* Dataset entries *
· · ·
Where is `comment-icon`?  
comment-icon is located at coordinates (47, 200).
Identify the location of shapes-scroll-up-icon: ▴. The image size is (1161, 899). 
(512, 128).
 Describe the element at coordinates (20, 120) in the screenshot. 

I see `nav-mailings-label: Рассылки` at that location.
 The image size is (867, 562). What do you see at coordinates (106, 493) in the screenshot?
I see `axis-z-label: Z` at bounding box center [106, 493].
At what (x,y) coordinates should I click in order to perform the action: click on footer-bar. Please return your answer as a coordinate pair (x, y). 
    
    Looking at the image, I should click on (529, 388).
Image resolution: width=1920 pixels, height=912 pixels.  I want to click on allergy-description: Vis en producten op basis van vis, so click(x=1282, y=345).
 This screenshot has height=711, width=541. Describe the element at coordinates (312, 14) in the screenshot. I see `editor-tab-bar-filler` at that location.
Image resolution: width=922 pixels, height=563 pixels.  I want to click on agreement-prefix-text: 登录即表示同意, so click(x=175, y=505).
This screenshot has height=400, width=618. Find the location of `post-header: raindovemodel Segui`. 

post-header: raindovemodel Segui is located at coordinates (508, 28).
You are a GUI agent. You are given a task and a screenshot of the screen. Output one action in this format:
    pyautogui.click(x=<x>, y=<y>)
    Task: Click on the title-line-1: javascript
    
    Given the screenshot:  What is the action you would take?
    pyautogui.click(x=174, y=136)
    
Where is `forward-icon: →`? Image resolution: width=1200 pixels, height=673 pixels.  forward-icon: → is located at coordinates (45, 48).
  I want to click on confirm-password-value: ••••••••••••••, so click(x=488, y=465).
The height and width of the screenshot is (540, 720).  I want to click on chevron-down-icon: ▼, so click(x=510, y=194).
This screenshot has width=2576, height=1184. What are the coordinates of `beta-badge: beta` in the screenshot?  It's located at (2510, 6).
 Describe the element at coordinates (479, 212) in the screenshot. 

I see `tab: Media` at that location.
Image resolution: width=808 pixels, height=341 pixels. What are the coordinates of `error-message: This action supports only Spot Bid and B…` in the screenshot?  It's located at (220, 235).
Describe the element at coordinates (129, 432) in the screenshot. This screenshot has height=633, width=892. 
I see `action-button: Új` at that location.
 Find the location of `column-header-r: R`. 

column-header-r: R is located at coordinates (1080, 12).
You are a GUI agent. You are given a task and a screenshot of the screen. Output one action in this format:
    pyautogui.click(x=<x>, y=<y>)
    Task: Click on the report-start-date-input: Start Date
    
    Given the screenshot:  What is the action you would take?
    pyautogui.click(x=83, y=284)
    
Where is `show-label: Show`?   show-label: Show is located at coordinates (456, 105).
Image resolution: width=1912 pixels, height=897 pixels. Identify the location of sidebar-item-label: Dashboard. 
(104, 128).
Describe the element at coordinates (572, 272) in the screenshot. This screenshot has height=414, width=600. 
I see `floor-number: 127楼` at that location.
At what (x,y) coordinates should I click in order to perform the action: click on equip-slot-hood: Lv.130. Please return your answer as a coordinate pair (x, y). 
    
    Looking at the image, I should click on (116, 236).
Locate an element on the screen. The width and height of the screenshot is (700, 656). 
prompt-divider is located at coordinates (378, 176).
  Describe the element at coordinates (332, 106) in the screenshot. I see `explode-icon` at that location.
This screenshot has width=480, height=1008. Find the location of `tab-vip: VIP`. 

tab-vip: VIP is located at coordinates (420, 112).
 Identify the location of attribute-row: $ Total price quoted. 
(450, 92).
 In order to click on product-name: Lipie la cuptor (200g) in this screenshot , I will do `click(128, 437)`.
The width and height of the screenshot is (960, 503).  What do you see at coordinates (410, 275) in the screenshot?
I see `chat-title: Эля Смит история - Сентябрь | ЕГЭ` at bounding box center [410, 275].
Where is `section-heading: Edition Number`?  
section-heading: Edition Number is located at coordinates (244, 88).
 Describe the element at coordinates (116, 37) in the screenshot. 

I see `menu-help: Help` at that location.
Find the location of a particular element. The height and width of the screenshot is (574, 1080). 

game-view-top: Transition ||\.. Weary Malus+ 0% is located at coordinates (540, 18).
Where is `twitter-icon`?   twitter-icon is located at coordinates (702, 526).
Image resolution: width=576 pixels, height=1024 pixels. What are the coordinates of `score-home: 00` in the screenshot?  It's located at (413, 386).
· · ·
Update the rows from the line containing "Find the location of a" through the last row by changing "screenshot" to "screen capture" and keeping everything else the same. Give back only those rows.

Find the location of a particular element. The height and width of the screen capture is (574, 1080). 

game-view-top: Transition ||\.. Weary Malus+ 0% is located at coordinates (540, 18).
Where is `twitter-icon`?   twitter-icon is located at coordinates (702, 526).
Image resolution: width=576 pixels, height=1024 pixels. What are the coordinates of `score-home: 00` in the screen capture?  It's located at (413, 386).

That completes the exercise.